## DATA LINES
Start

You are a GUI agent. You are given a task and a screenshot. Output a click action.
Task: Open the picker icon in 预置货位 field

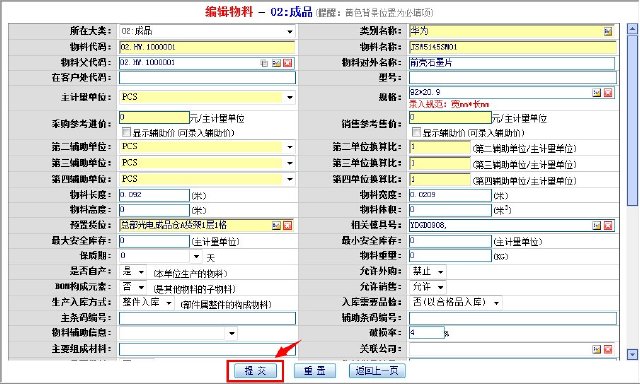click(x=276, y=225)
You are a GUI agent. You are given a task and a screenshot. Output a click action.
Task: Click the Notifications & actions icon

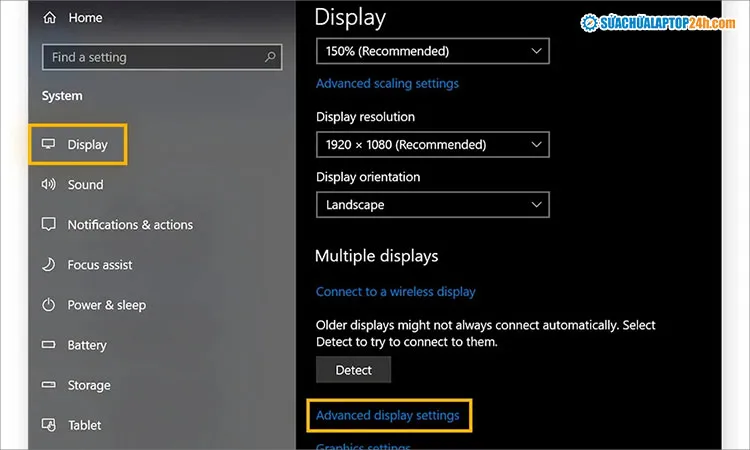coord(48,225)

End
Start

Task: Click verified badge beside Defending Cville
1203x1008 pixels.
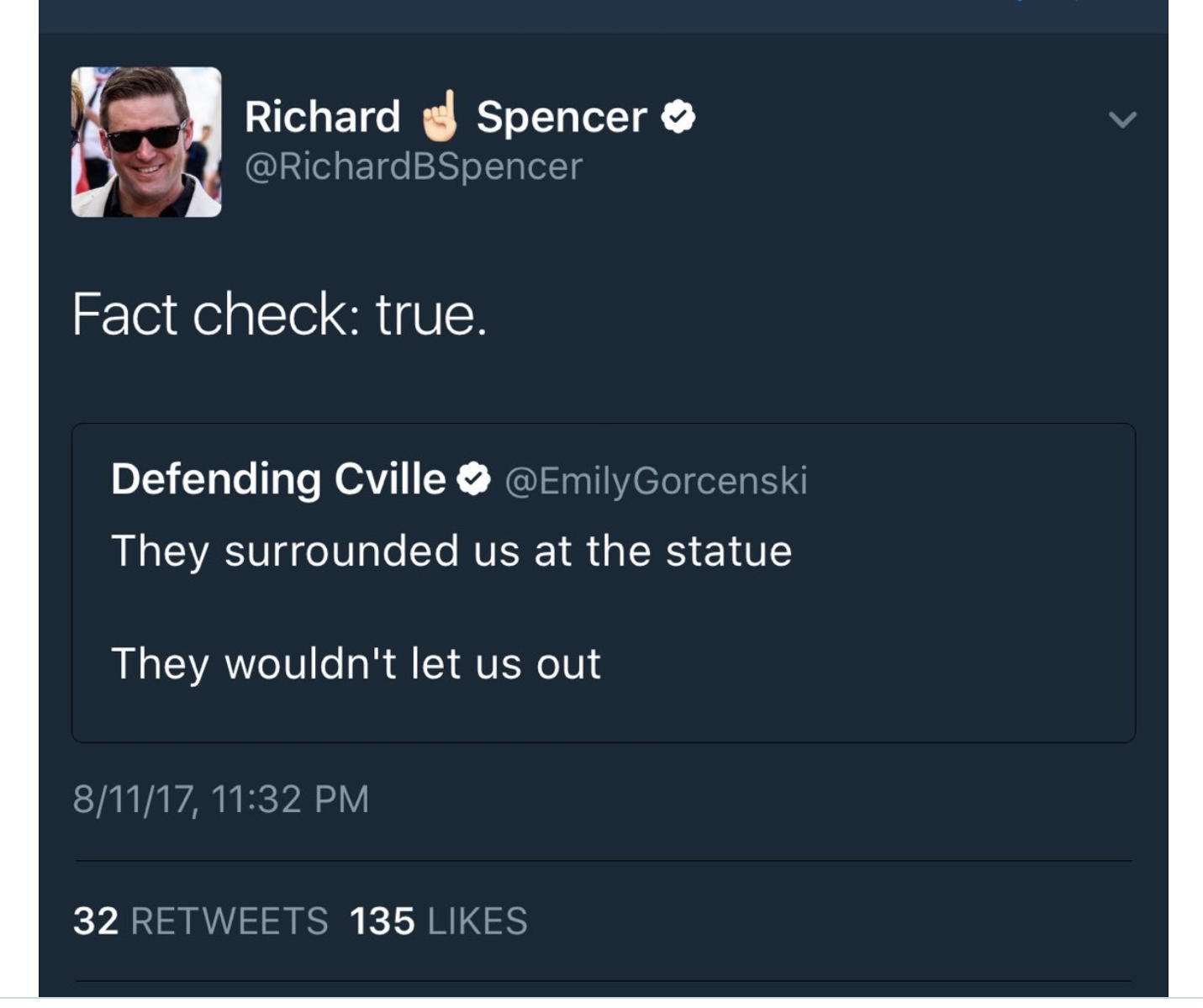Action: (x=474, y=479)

End

Rewrite the part of the listing that begins with the line containing "Task: Click verified" and ends with the line containing "Action: (x=474, y=479)", swapping "badge" for "icon" and changing nothing else. Omit the pictures.

Task: Click verified icon beside Defending Cville
1203x1008 pixels.
Action: (x=474, y=479)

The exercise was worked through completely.